▶ Goal of the exercise
Reproduce each of the rows below character for character, keeping their order and line breaks unchanged.

## Begin Data for the task

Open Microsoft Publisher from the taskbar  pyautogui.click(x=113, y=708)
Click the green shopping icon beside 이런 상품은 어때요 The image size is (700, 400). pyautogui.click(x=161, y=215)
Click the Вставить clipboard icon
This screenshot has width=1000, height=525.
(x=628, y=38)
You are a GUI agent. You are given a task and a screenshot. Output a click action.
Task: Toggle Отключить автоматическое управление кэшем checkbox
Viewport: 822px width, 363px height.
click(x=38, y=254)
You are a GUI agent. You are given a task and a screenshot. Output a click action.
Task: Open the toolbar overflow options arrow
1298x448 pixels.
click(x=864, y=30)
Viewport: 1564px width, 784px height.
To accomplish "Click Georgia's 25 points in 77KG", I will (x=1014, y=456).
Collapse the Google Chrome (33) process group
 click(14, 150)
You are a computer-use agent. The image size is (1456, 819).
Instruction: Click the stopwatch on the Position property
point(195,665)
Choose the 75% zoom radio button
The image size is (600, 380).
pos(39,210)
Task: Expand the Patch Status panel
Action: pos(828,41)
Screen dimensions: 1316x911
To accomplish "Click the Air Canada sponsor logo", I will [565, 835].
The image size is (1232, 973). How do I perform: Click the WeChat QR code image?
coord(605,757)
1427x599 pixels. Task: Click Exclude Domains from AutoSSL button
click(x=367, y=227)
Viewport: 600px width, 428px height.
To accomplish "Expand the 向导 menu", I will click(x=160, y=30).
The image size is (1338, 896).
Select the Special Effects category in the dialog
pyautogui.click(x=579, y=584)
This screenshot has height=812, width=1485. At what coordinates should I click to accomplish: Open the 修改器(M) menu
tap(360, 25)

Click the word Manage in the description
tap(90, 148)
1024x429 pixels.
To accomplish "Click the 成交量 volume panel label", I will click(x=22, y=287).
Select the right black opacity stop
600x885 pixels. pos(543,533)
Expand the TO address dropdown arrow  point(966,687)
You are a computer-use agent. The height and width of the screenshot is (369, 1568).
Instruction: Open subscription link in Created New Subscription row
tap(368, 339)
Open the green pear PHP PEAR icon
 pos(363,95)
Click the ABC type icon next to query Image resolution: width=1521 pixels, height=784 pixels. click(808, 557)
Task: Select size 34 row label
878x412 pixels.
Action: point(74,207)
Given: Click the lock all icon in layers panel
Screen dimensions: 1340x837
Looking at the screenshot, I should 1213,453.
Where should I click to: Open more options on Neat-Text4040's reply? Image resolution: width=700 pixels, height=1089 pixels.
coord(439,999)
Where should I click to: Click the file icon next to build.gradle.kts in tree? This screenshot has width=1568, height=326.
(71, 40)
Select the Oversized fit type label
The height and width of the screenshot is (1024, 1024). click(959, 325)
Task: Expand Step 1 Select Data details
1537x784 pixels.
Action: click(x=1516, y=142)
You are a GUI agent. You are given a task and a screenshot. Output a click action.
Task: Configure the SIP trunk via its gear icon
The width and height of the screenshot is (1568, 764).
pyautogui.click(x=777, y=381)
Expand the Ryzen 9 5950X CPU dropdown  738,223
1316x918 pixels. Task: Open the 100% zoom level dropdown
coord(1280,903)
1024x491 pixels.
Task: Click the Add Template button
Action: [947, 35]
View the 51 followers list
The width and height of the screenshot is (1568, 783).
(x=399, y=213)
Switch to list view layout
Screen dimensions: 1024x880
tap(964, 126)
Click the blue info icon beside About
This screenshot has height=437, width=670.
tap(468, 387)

## End Data for the task

▶ Written solution
Open Microsoft Publisher from the taskbar  pyautogui.click(x=113, y=708)
Click the green shopping icon beside 이런 상품은 어때요 The image size is (700, 400). pyautogui.click(x=161, y=215)
Click the Вставить clipboard icon
This screenshot has width=1000, height=525.
(x=628, y=38)
You are a GUI agent. You are given a task and a screenshot. Output a click action.
Task: Toggle Отключить автоматическое управление кэшем checkbox
Viewport: 822px width, 363px height.
click(x=38, y=254)
You are a GUI agent. You are given a task and a screenshot. Output a click action.
Task: Open the toolbar overflow options arrow
1298x448 pixels.
click(x=864, y=30)
Viewport: 1564px width, 784px height.
To accomplish "Click Georgia's 25 points in 77KG", I will (x=1014, y=456).
Collapse the Google Chrome (33) process group
 click(14, 150)
You are a computer-use agent. The image size is (1456, 819).
Instruction: Click the stopwatch on the Position property
point(195,665)
Choose the 75% zoom radio button
The image size is (600, 380).
pos(39,210)
Task: Expand the Patch Status panel
Action: pos(828,41)
Screen dimensions: 1316x911
To accomplish "Click the Air Canada sponsor logo", I will [565, 835].
The image size is (1232, 973). How do I perform: Click the WeChat QR code image?
coord(605,757)
1427x599 pixels. Task: Click Exclude Domains from AutoSSL button
click(x=367, y=227)
Viewport: 600px width, 428px height.
To accomplish "Expand the 向导 menu", I will click(x=160, y=30).
The image size is (1338, 896).
Select the Special Effects category in the dialog
pyautogui.click(x=579, y=584)
This screenshot has height=812, width=1485. At what coordinates should I click to accomplish: Open the 修改器(M) menu
tap(360, 25)

Click the word Manage in the description
tap(90, 148)
1024x429 pixels.
To accomplish "Click the 成交量 volume panel label", I will click(x=22, y=287).
Select the right black opacity stop
600x885 pixels. pos(543,533)
Expand the TO address dropdown arrow  point(966,687)
You are a computer-use agent. The height and width of the screenshot is (369, 1568).
Instruction: Open subscription link in Created New Subscription row
tap(368, 339)
Open the green pear PHP PEAR icon
 pos(363,95)
Click the ABC type icon next to query Image resolution: width=1521 pixels, height=784 pixels. click(808, 557)
Task: Select size 34 row label
878x412 pixels.
Action: point(74,207)
Given: Click the lock all icon in layers panel
Screen dimensions: 1340x837
Looking at the screenshot, I should 1213,453.
Where should I click to: Open more options on Neat-Text4040's reply? Image resolution: width=700 pixels, height=1089 pixels.
coord(439,999)
Where should I click to: Click the file icon next to build.gradle.kts in tree? This screenshot has width=1568, height=326.
(71, 40)
Select the Oversized fit type label
The height and width of the screenshot is (1024, 1024). click(959, 325)
Task: Expand Step 1 Select Data details
1537x784 pixels.
Action: click(x=1516, y=142)
You are a GUI agent. You are given a task and a screenshot. Output a click action.
Task: Configure the SIP trunk via its gear icon
The width and height of the screenshot is (1568, 764).
pyautogui.click(x=777, y=381)
Expand the Ryzen 9 5950X CPU dropdown  738,223
1316x918 pixels. Task: Open the 100% zoom level dropdown
coord(1280,903)
1024x491 pixels.
Task: Click the Add Template button
Action: [947, 35]
View the 51 followers list
The width and height of the screenshot is (1568, 783).
(x=399, y=213)
Switch to list view layout
Screen dimensions: 1024x880
tap(964, 126)
Click the blue info icon beside About
This screenshot has height=437, width=670.
tap(468, 387)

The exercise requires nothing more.